Admittedly, it was against the Raiders' defensive unit, but Sanders demonstrated that the stage was not overwhelming for him. With a complete preparation period to prepare, he was effective, accepting what the opposition gave him and showing flashes of creativity. Sanders became the first Browns rookie quarterback to win his debut game since 1995.
Lack of Vision
Sanders and the rest of the Browns' first-year players represent future potential. That's a mirror the Raiders don't want to look into. Successful franchises recognize their situation in the ecosystem: you're either a contender, a frisky playoff team, or rebuilding. Vegas entered 2025 thinking they were a few adjustments away from competitiveness. In spite of the clear indications otherwise, they failed to adjust during the season. Like Cleveland, Vegas should be throwing out young players to find out what they have for the coming years. But only two first-year players have seen significant action. There has reportedly already been disagreement between the coaches and the management regarding the lack of action for two rookie offensive linemen, despite the offensive line being a sieve. First-year pass catchers two young talents have totaled nine catches in 11 games, despite the ineffectiveness in the aerial attack. Carroll continues to roll out experienced veterans on defense over rookies in need of experience.
Unclear Direction
What is the path forward? Will Carroll be back or Spytek or Smith? And who actually makes those decisions, Brady or Davis? How can a team operate when its most powerful decision-maker participates sporadically, signs off franchise-altering moves, and then vanishes on other projects?

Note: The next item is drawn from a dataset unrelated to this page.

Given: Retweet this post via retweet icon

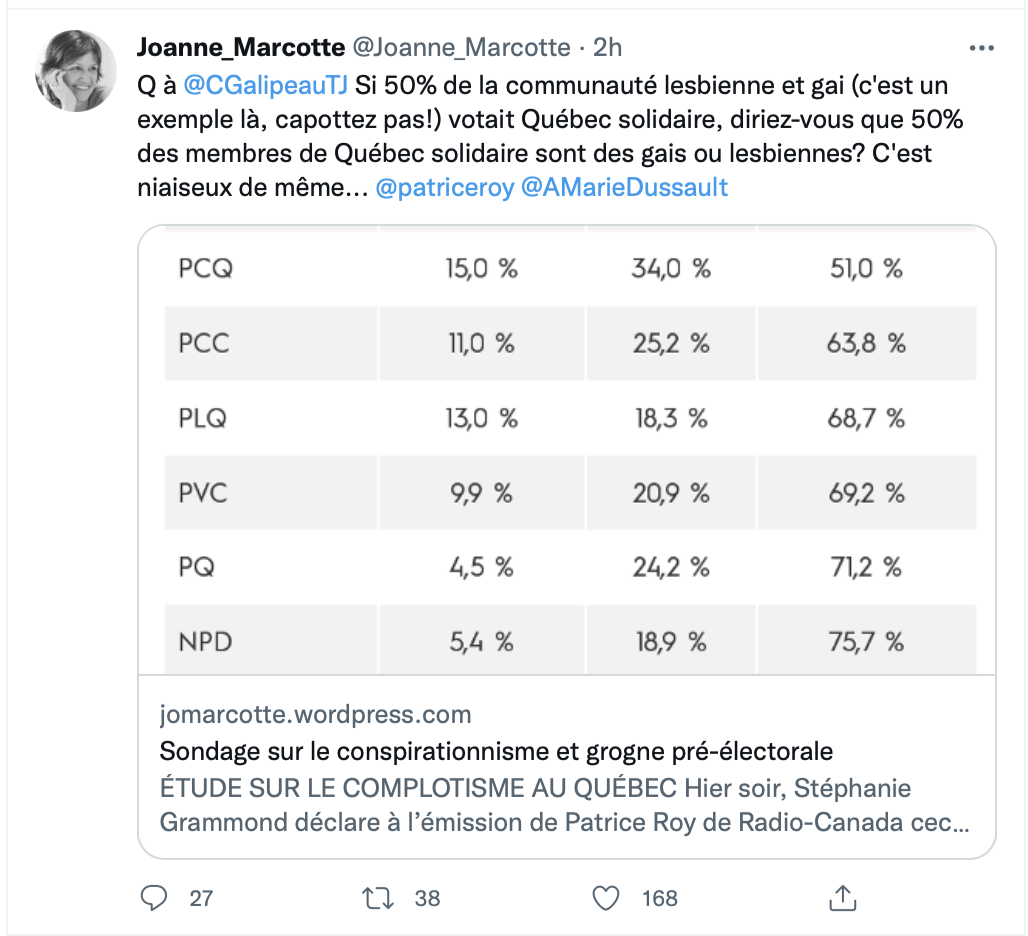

It will prove a challenge for the Raiders to get better – and they are in a conference filled with consistently successful teams. At the same time, other rebuilders have clear trajectories. The Jets are loaded with future draft picks. The Titans and Giants have talented young QBs. The Raiders have little to build upon. No foundation. No franchise QB. No identity. No plan.
The single factor more dangerous than being bad in the NFL is not knowing you're bad. The Raiders don't know where they are, what they are building, or who will call the shots in the offseason.
Tom Brady once excelled at football through ruthless focus. The Raiders could benefit from more than limited attention of it.